-- Çalışma yönergeleri --
1. Envanter ve bulmacalarla ilgili metne göre bir nesneyi kullanmak için üzerine kaç kez tıklamak yeterli?
2. Envanter ve bulmacalarla ilgili metni son cümlesinden sonra devam ettirin.

-- Gösterilen metin --
○ ○ ○ ○ ○

Envanter ve Bulmacalar
Ekranın sağ alt köşesindeki kareye tıklayınca envantere giriyorsunuz. Envanterde topladığınız nesneleri görebilir ve gerektiği zaman gereken kombinasyonları gerçekleştirebilirsiniz. Daha önce gerçekleştirilen konuşmaları, yapılacaklar listesini de envanterden görmek mümkün. Bir nesneyi kullanacağınız zaman ise üzerine iki kez tıklamanız yeterli. Böylece nesne ekranın sağ alt köşesinde bulunan karedeki yerini alacaktır. Örneğin bir yere tırmanmak için ip lazım. Envantere girildikten sonra ipe iki kez tıklanıyor ve ip karedeki yerini alıyor. Ardından tekrar tırmanılması gereken yere tıklanarak ip kullanılıyor. Nesne kullanma işlemi biraz uzun sürüyor ama zor veya karışık değil. Oyunun getirdiği bir yenilik ise Ellen’in sağlık çubuğunun bulunması. Bahsettiğim gibi Ellen hasta ve ara sıra haplarını alması gerekiyor. Envanterde Ellen’in resminin yanında bir enerji çubuğu var. Bu çubuğu envanterdeki sağlık sekmesinde bulunan reçeteli ilaçlarla, etraftan topladığınız vitaminlerle veya meyvelerle doldurabilirsiniz. Fakat Ellen’e alkol veya uyku hapı gibi şeyler içerirseniz enerjisi düşer. Bu enerji çubuğu sizi sakın endişelendirmesin çünkü etrafta malzeme bol ve şahsen ben Ellen’in çubuğunun yarıdan aşağıya indiğini de hiç görmedim. Yani enerjisi bittiğinde ne oluyor maalesef bilmiyorum:)
Bulmacalar ise genel anlamda kolaylar. Bulmacaların yarsını doğru nesneyi doğru yerde kullanmak oluştururken yarısını da puzzle tarzındakiler oluşturuyor. Bunlara klasik boruları birleştirerek elektrik akımı geçirmekten dağınık haldeki mozaik resmi düzgün şekle sokmak örneğini verebiliriz. Azıcık uğraştırıyorlar ama zor değiller. Şahsen benim zorlandığım tek bir bulmaca vardı, o da üç kapıyı açmak için çemberdeki sembolleri doğru hizaya sokma bulmacasıydı. Verilen ipuçlarını anladıktan sonra ise onun da pek bir zorluğu kalmadı. Kısacası bulmacalar zor değil aksine teşvik edici ve sıkmıyorlar.

○ ○ ○ ○ ○

-- Veri bölümü --
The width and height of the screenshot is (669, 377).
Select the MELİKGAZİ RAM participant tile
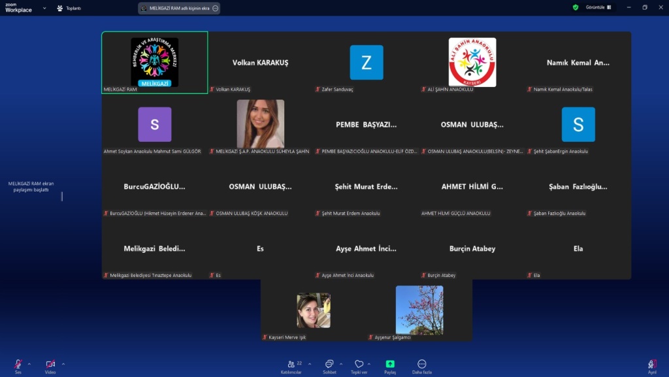click(x=155, y=63)
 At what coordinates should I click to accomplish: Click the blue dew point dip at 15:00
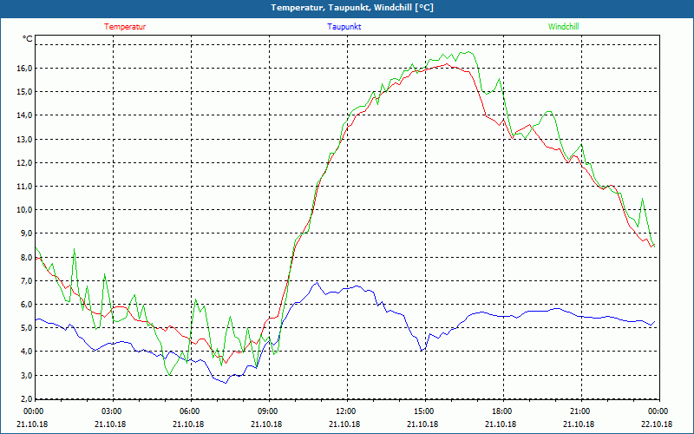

○ ○ ○ ○ ○

-- Yanıtlar --
1. İki kez tıklamak yeterli.

2.
Grafikler ve Sesler
Dracula 4: The Shadow of the Dragon oldukça güzel grafiklere sahip. Oyun 3D olmasına rağmen mekânlar çok hoş ve sanki 2D gibi duruyor. Şöminede yanan ateş, denizin dalgalanması, kuşların uçması gibi animasyonlar da es geçilmemiş. Mekânlar gayet detaylı ve grafiksel olarak oyun kesinlikle itici gelmiyor. Karakterler ise hem iyi hem kötü. Karakterlerin çizimleri çok başarılı, üzerlerindeki kıyafetler falan çok güzel duruyor. Kötü yanları ise el kol hareketinden veya mimikten eser yok. Tüm karakterler ruhsuz bir şekilde hiçbir yüz ifadesi kullanmadan sadece ağzını balık gibi açıp kapayarak konuşuyor ve Microdis gibi bir firma için çok amatörce bir hareket olmuş. Ha duvar konuşmuş ha Ellen. Bakışlar sabit, tonlama var ama mimik yok. Kızsa da aynı sevinse de aynı. Yani karakterler sadece manken gibi durup güzel görünüyorlar, o kadar. Ara videolarda ise biraz sıkıntı var. Zaten oyunda belirli sayıda ara video bulunmakta. Kalite olarak fena değiller ama ses ile bir uyumsuzluk söz konusu. Yani senkron kayması var. Ara videolarda karakterler konuşmaların yaklaşık bir saniye gerisinde kalıyorlar. Cümle bitmiş oluyor ama ağızlar hala oynuyor. Fakat hiç olmazsa ara videolara birkaç el kol hareketi eklenebilmiş:)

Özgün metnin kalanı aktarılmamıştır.